* EXERCISE REQUIREMENTS
Only the images get left out; everything else in the records is to be transcribed exactly.

* DATA FOR THIS EXERCISE
○ ○ ○ ○ ○ ○ ○

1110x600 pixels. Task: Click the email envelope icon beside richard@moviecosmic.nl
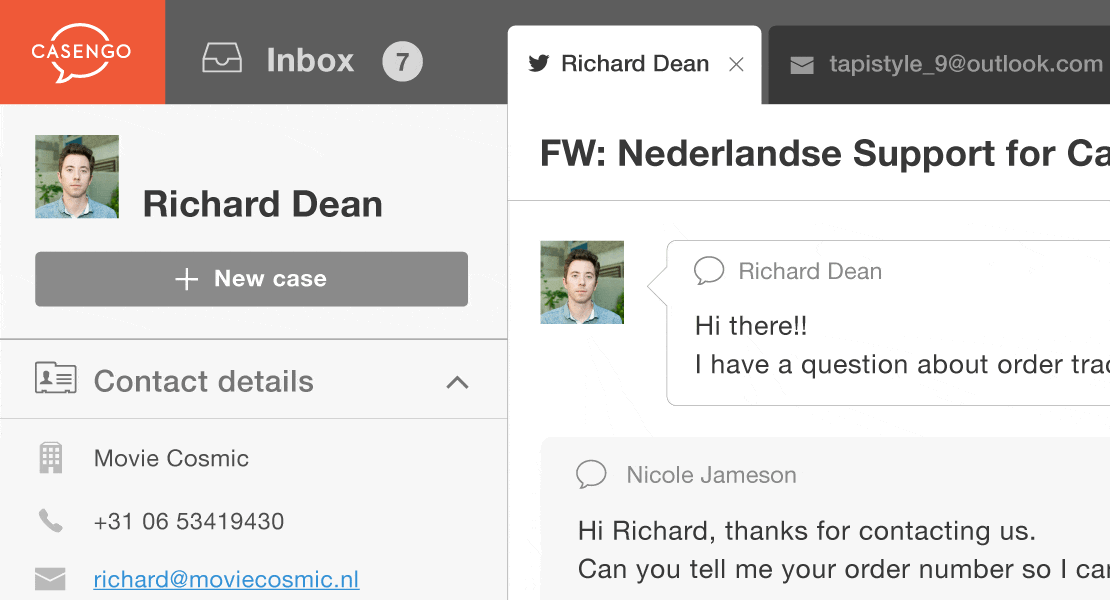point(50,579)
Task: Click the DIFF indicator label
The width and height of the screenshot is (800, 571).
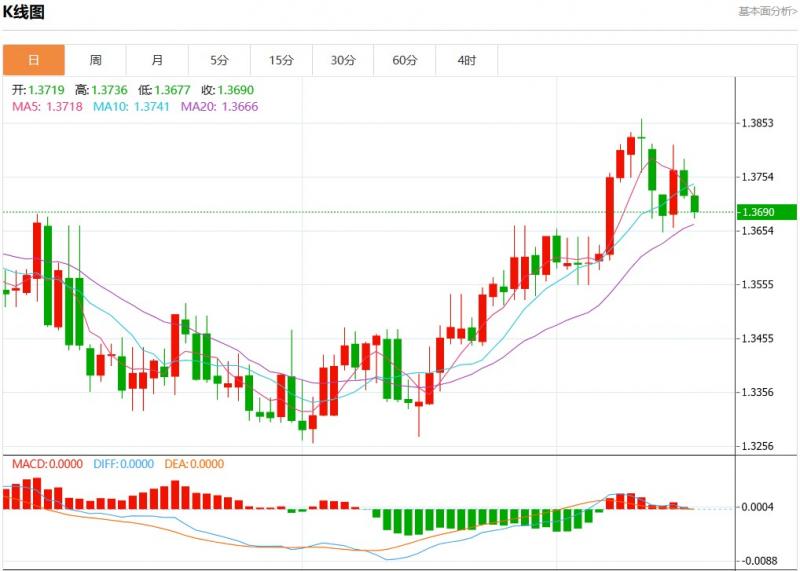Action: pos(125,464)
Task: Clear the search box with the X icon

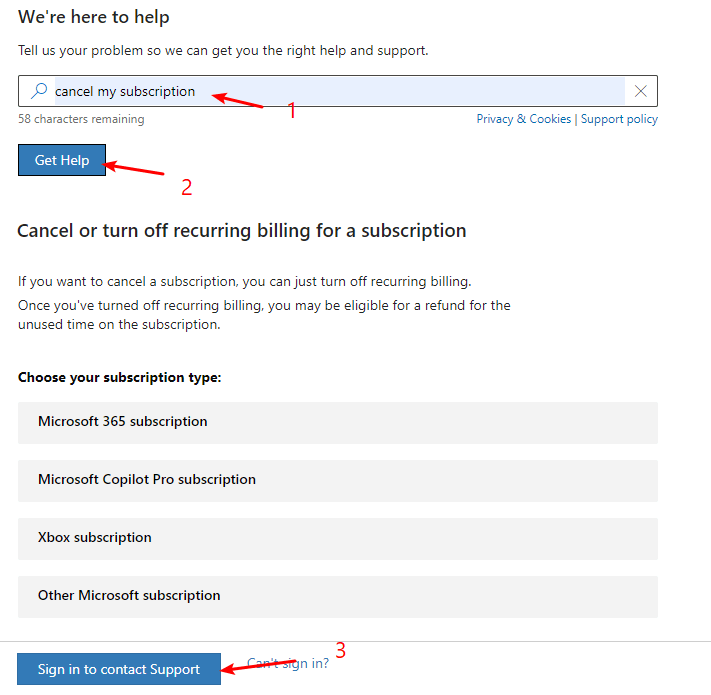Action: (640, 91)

○ ○ ○ ○ ○ ○ ○

* EXPECTED OUTPUT
1110x600 pixels. Task: Click the email envelope icon beside richard@moviecosmic.nl
point(50,579)
Task: Click the DIFF indicator label
The width and height of the screenshot is (800, 571).
Action: pos(125,464)
Task: Clear the search box with the X icon

Action: (640, 91)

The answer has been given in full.